Document text:
━━━

This is the 5th full length album from Craig Land et al, and it has to be their most mature and developed one to date; they seem to have distilled all the qualities from the previous releases and bottled them into this juggernaut.

‘Obsidian Spires’ opens up the proceedings, and lays out its intentions from the offset. It’s technical, bruising and a behemoth of a track from start to finish. Up next is ‘War Be Upon Him’, which is a personal favourite of mine. Its structure is well constructed and the vocals conjure up images of old school death metal, treading in the footsteps of Dismember, Hypocrisy and even Bolt thrower.

The band constantly rip at the jugular throughout, and with songs like ‘Bastard Sons Of Abraham’ and ‘Martyrs’ being absolute masterpieces of the more technical death metal, Craig Lands vocals morph into a more melodeath arrangement, without losing any of the power or sheer brutality.

‘Beyond Judgement’ injects a more traditional death metal slab to the operation, whilst still allowing Shoi Sen and Paul Nazarkardeh the artistic license to exhibit their ridiculous talents with the fret board.

The band not only deliver up a new album, but also deliver a new logo by way of the talented Gary Ronaldson, who has previously worked with the likes of Benighted and Misery Index, and this is placed upon some truly gnarly and mesmerising artwork, which helps picturise the bands anti-religious stance by the talented Alex Tartsus, who has previously worked with Sinister among others.

‘The Binding Light Of Faith’ could potentially be an album of the year, especially in the death metal ranks, and this is going to put De Profundis firmly in the same league as the big hitters, such as Morbid angel, Immolation and Obituary to name a few. I can’t recommend grabbing this as soon as you can and if you are going to catch them at Bloodstock in the summer, you are well and truly in for a treat.

━━━

Objective: According to the album review, who created the band's new logo? None of the records have any bearing on the album review.

━━━

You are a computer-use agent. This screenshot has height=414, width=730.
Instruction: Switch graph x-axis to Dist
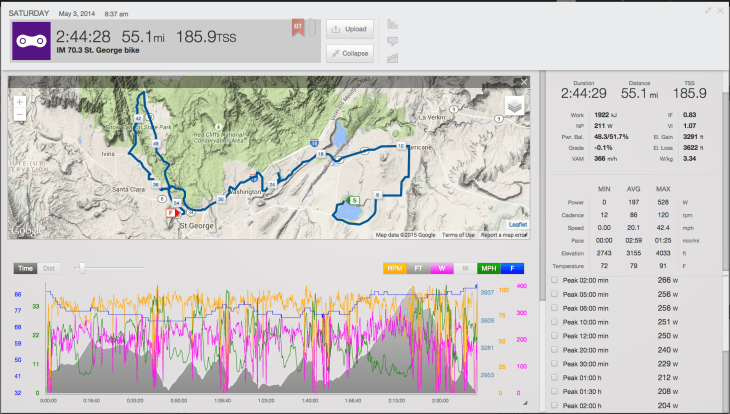point(49,268)
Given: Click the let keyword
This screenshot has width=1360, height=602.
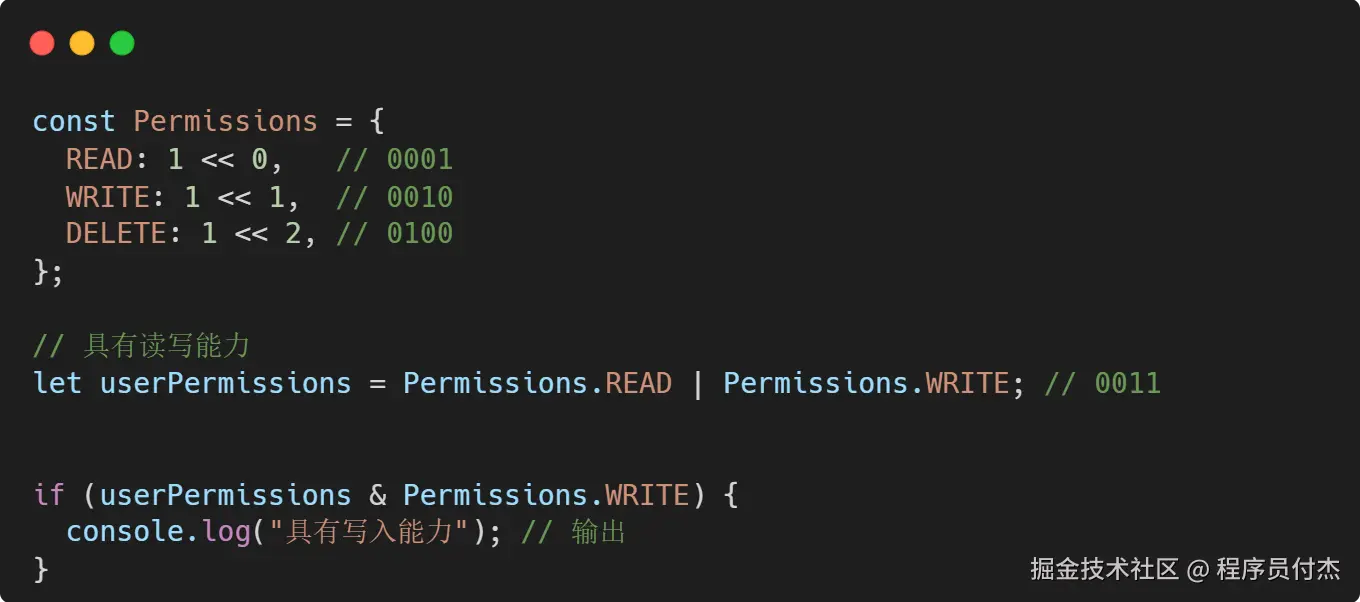Looking at the screenshot, I should (x=57, y=383).
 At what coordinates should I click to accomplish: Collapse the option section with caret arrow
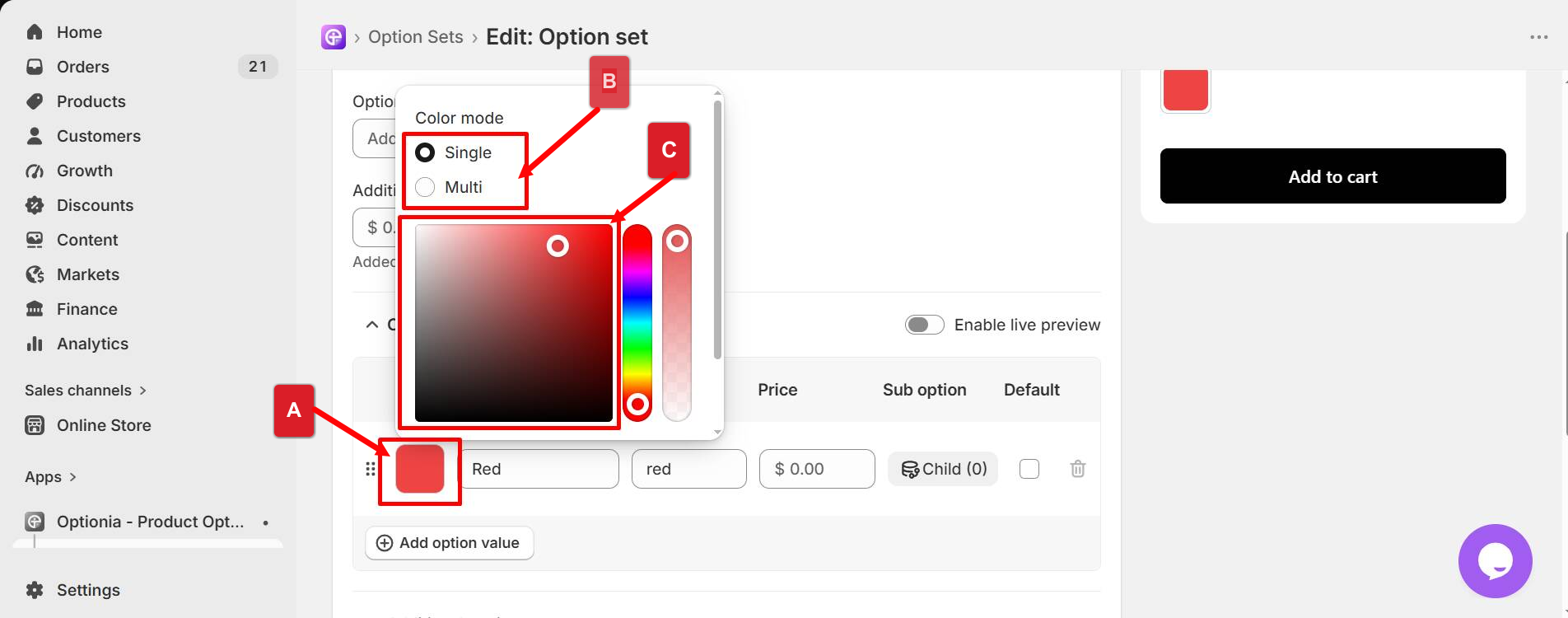click(x=372, y=325)
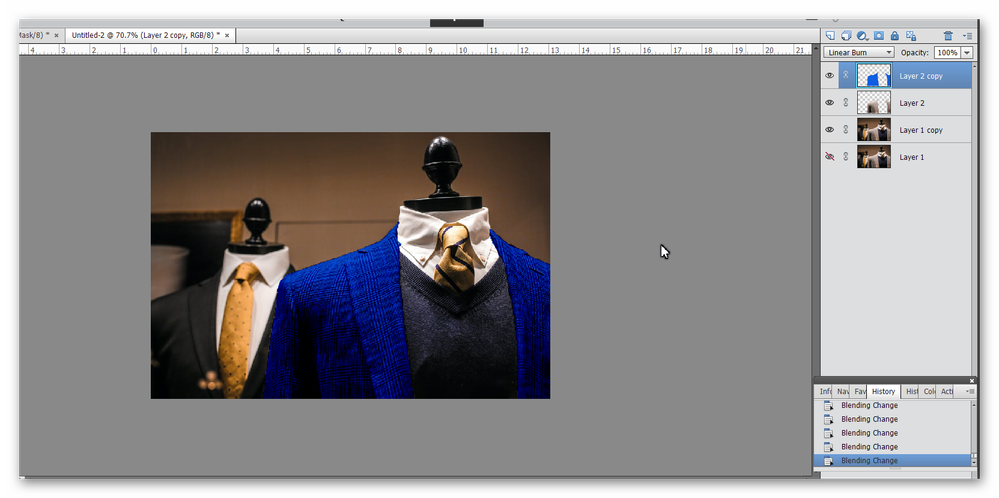
Task: Add a layer mask with the mask icon
Action: (x=879, y=36)
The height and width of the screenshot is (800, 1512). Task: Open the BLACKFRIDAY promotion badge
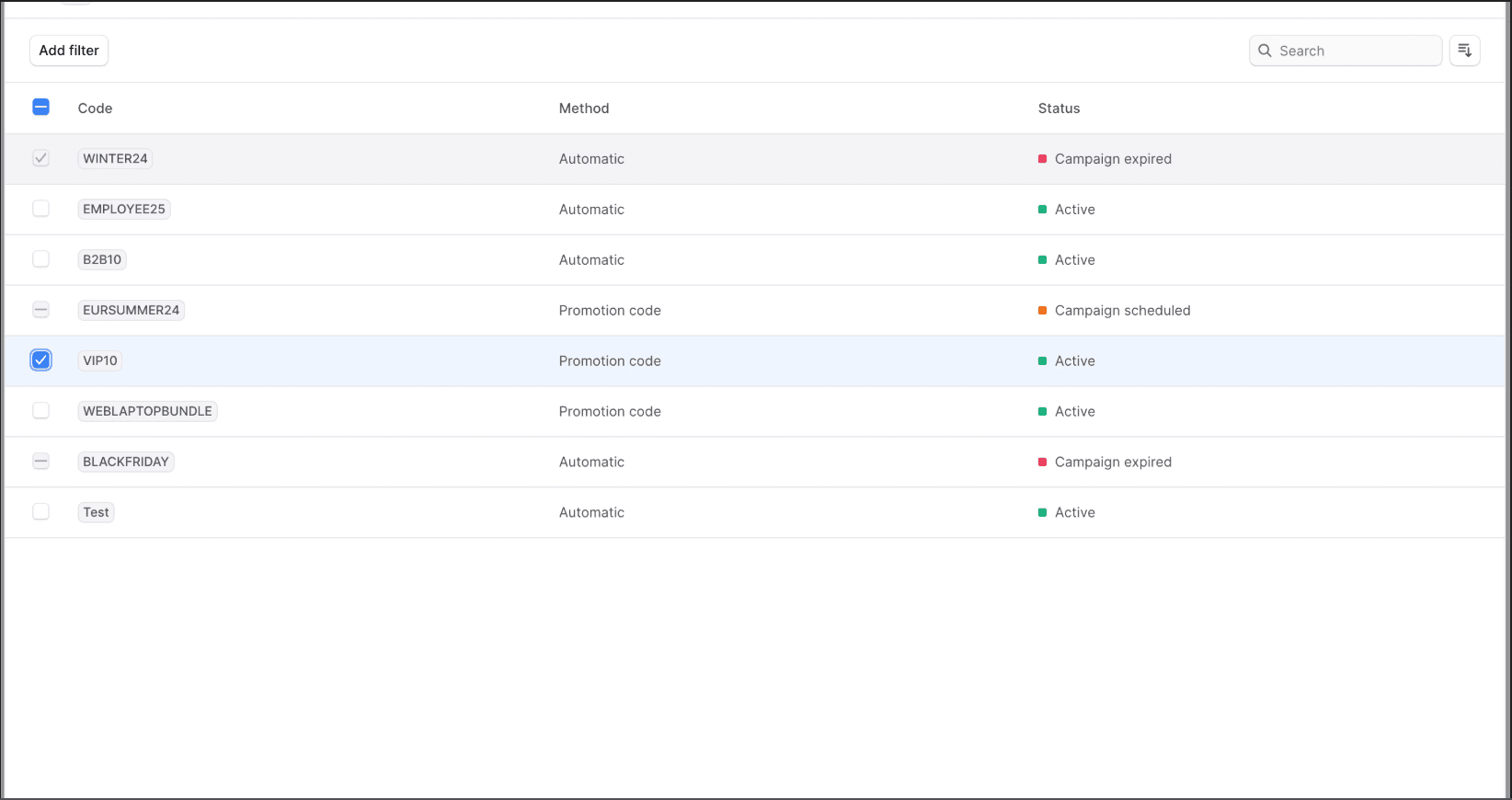[x=126, y=462]
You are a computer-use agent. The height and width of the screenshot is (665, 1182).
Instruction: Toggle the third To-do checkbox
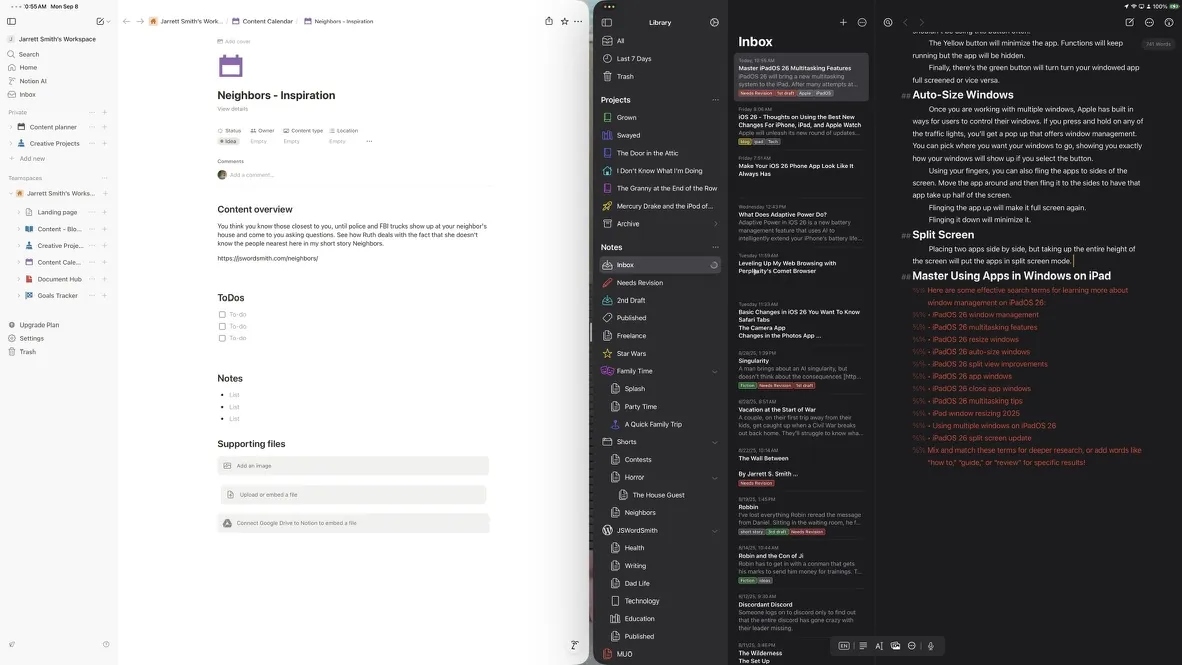(x=222, y=337)
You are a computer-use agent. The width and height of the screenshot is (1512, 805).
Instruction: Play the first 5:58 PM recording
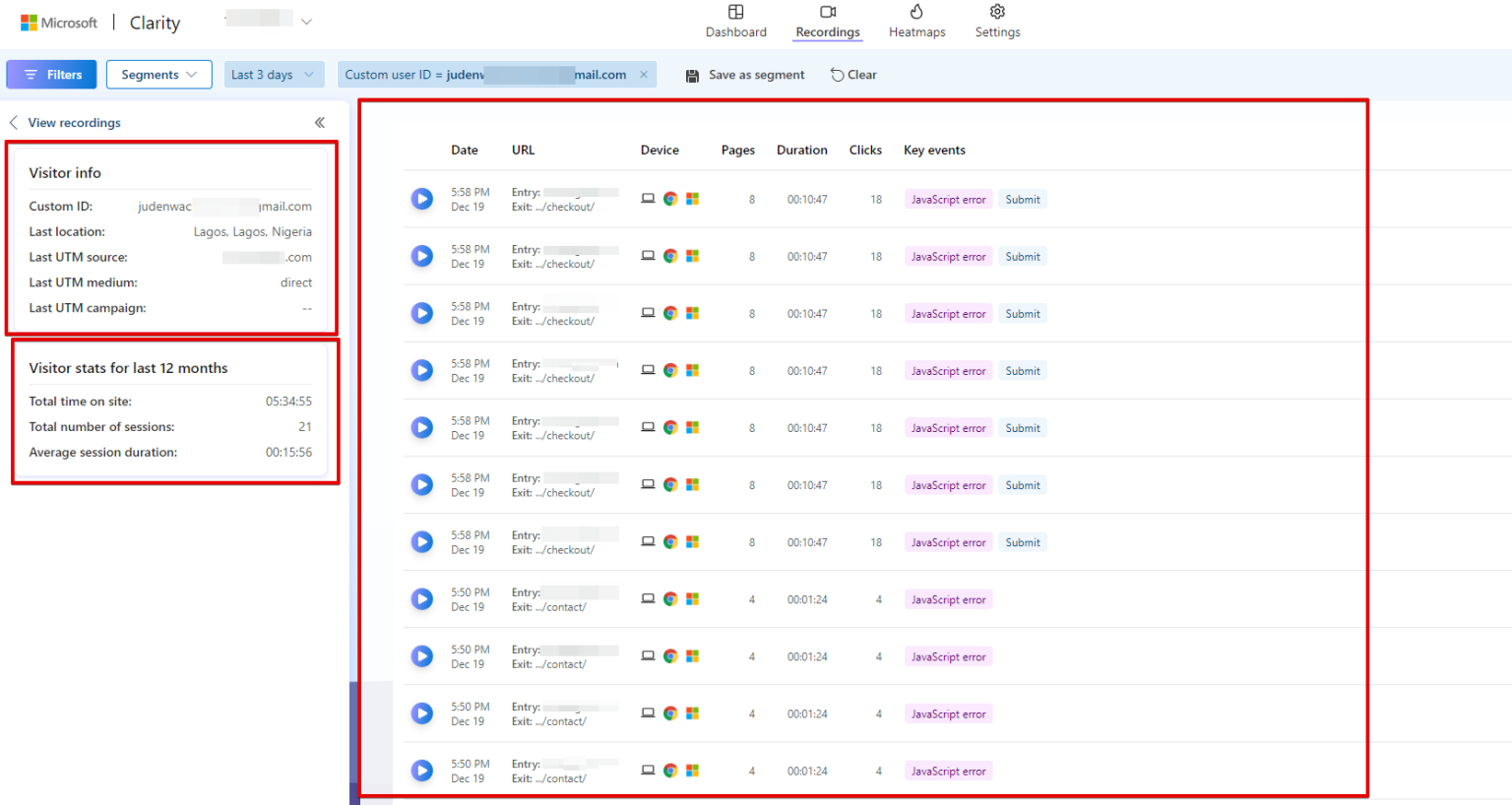click(x=421, y=198)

━━━

Solution to the exercise: Gary Ronaldson created the new logo.